• TASK DESCRIPTION:
Look through the entries below for the line that contains "Given: Click the Apple Pay logo icon", then set down that line and each one after it exactly, through the last.

**** DATA FOR ANALYSIS ****

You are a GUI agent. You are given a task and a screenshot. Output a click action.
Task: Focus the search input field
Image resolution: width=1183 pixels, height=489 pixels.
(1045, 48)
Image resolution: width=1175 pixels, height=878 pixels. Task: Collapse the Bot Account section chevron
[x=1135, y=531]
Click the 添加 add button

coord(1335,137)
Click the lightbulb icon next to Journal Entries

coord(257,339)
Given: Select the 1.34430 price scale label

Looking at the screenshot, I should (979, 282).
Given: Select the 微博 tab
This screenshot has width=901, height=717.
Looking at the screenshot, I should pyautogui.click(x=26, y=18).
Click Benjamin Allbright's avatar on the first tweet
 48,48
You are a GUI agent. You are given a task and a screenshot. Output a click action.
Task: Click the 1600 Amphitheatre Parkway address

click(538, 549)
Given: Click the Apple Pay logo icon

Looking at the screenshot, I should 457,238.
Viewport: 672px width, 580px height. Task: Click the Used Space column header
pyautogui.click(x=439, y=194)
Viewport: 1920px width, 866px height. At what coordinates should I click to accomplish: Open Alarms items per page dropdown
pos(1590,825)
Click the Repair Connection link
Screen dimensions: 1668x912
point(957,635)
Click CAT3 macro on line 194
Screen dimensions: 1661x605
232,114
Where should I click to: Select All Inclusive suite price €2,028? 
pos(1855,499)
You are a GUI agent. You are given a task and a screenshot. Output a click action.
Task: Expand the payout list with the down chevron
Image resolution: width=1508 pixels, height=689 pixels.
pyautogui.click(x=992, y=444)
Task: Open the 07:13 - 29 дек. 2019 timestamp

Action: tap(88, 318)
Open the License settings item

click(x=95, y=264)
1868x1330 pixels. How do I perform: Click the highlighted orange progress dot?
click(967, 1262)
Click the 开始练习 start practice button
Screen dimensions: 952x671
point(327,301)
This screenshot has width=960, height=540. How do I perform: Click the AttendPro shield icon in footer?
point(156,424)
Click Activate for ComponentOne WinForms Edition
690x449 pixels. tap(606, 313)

****

• ANSWER TO THE EXERCISE:
Given: Click the Apple Pay logo icon

Looking at the screenshot, I should 457,238.
Viewport: 672px width, 580px height. Task: Click the Used Space column header
pyautogui.click(x=439, y=194)
Viewport: 1920px width, 866px height. At what coordinates should I click to accomplish: Open Alarms items per page dropdown
pos(1590,825)
Click the Repair Connection link
Screen dimensions: 1668x912
point(957,635)
Click CAT3 macro on line 194
Screen dimensions: 1661x605
232,114
Where should I click to: Select All Inclusive suite price €2,028? 
pos(1855,499)
You are a GUI agent. You are given a task and a screenshot. Output a click action.
Task: Expand the payout list with the down chevron
Image resolution: width=1508 pixels, height=689 pixels.
pyautogui.click(x=992, y=444)
Task: Open the 07:13 - 29 дек. 2019 timestamp

Action: tap(88, 318)
Open the License settings item

click(x=95, y=264)
1868x1330 pixels. How do I perform: Click the highlighted orange progress dot?
click(967, 1262)
Click the 开始练习 start practice button
Screen dimensions: 952x671
point(327,301)
This screenshot has width=960, height=540. How do I perform: Click the AttendPro shield icon in footer?
point(156,424)
Click Activate for ComponentOne WinForms Edition
690x449 pixels. tap(606, 313)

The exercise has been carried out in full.